------ TASK DATA ------

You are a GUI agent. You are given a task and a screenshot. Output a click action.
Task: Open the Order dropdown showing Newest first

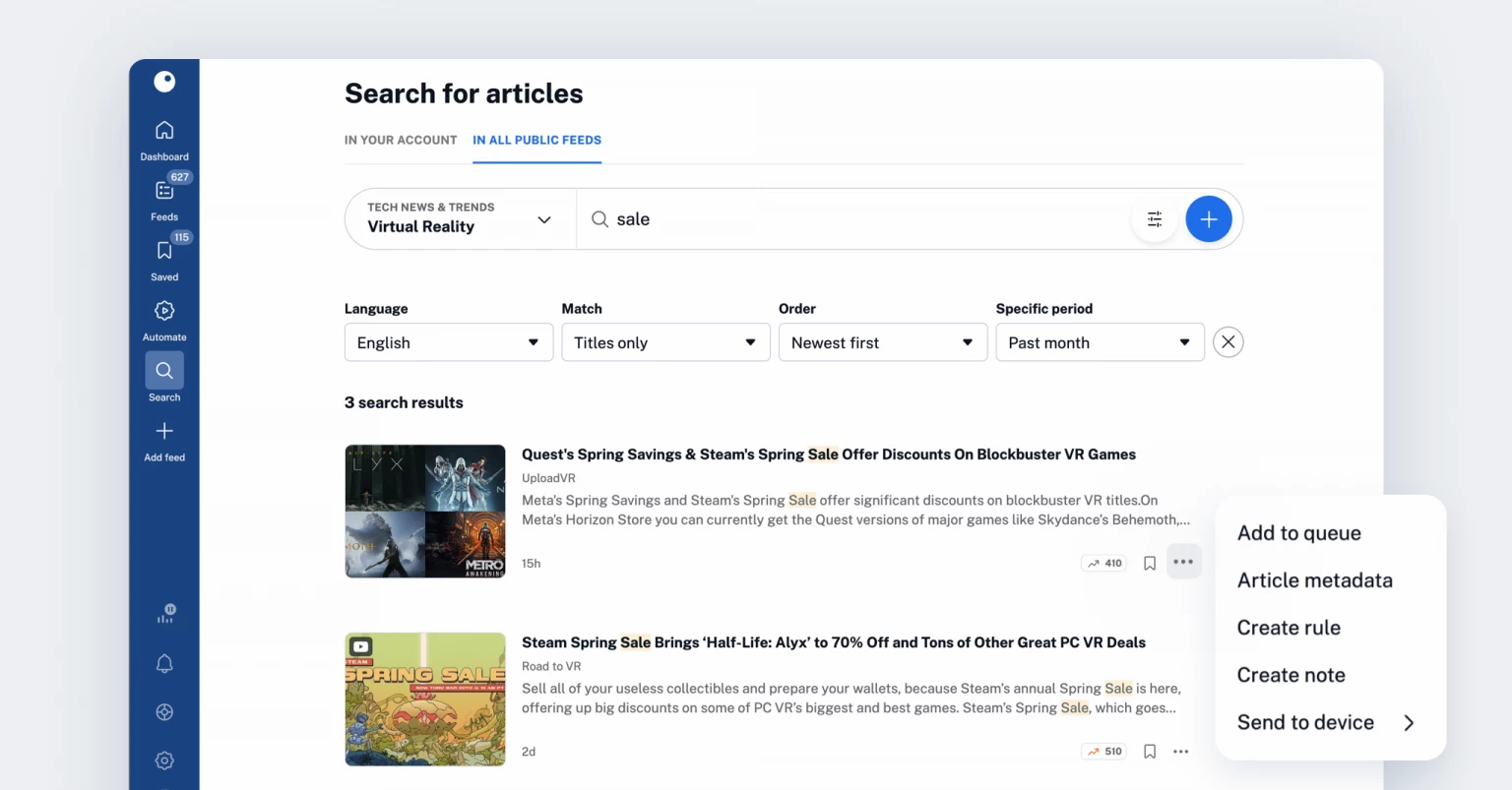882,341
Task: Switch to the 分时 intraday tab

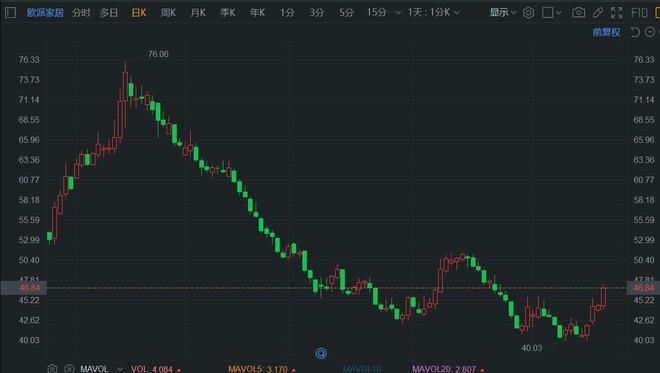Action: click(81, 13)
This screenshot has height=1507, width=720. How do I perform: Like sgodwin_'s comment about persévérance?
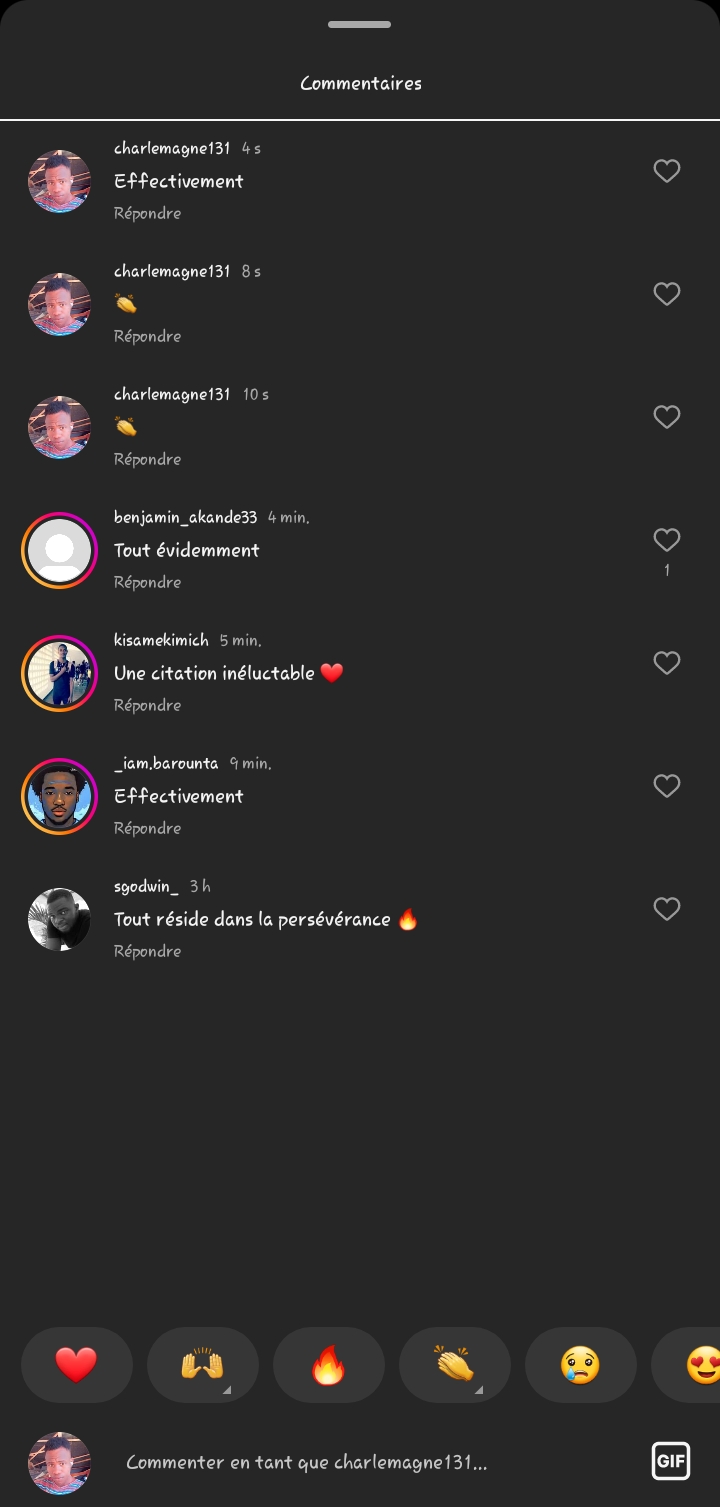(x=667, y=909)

------

▸ REQUIRED WORK
Reprint every record exactly and skip the pictures.

▸ FINISHED TASK
You are a GUI agent. You are given a task and a screenshot. Output a click action.
Task: Open the Order dropdown showing Newest first

882,341
Task: Switch to the 分时 intraday tab

Action: click(81, 13)
This screenshot has height=1507, width=720. How do I perform: Like sgodwin_'s comment about persévérance?
(x=667, y=909)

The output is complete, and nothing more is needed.